__Directions for this task__
Output the lines of the entries below beginning at the one with "You are a computer-use" and ending with the last, exactly as written and without pictures.

☆ ☆ ☆ ☆ ☆

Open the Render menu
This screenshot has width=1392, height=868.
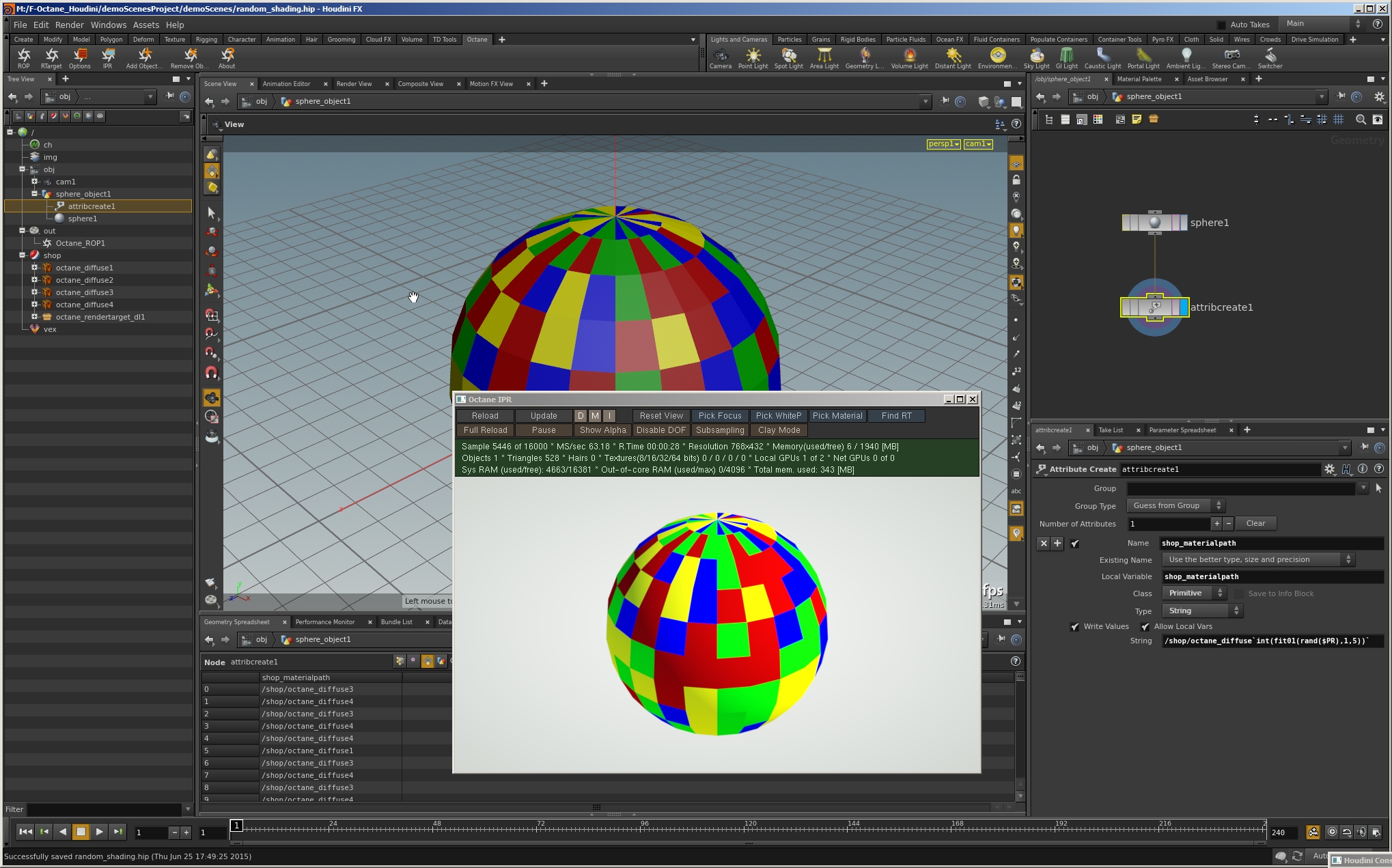click(69, 25)
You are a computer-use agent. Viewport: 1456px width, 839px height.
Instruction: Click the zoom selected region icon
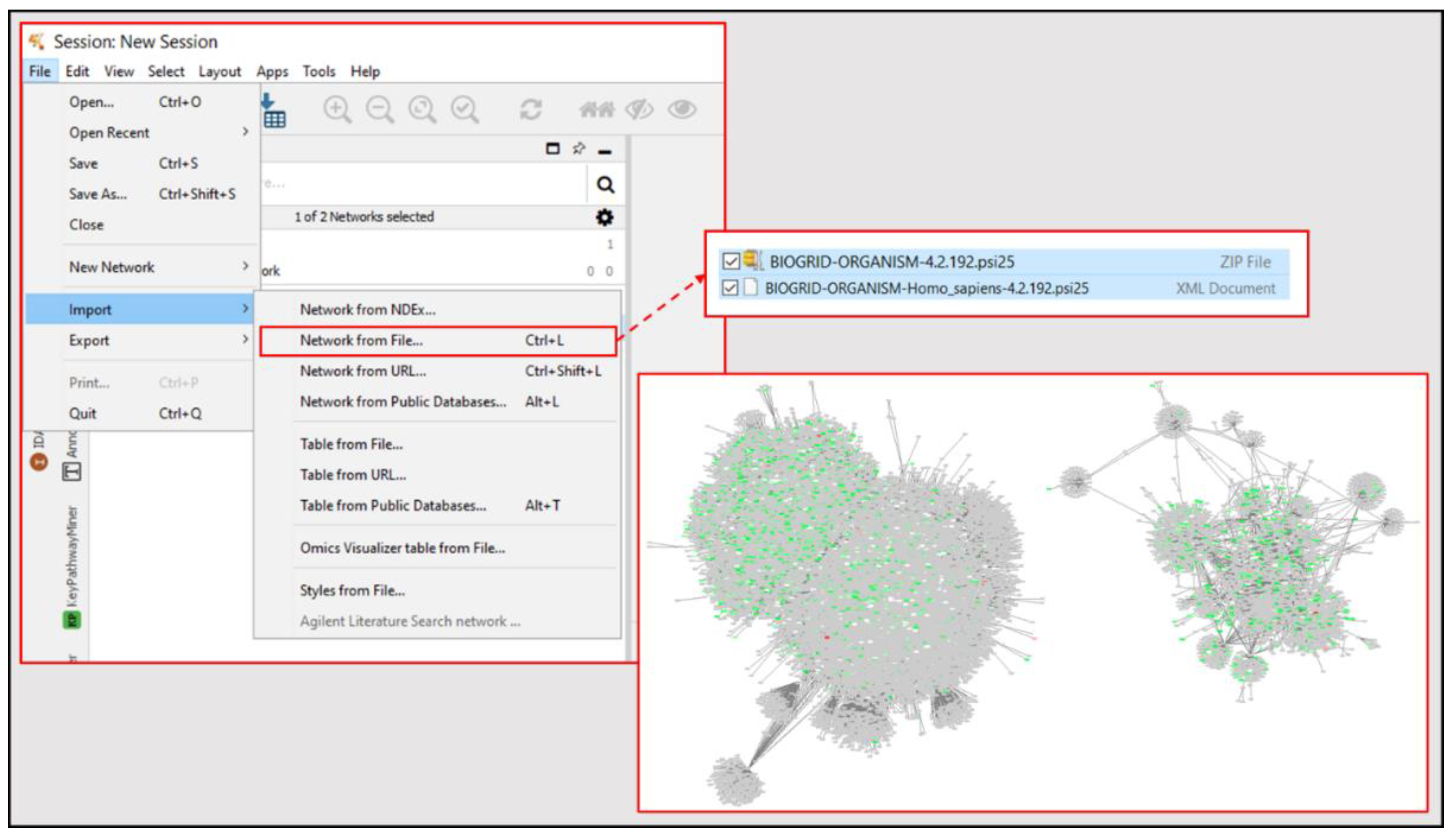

☆ ☆ ☆ ☆ ☆

__Result of the task__
You are a computer-use agent. Viewport: 1456px width, 839px height.
Instruction: Click the zoom selected region icon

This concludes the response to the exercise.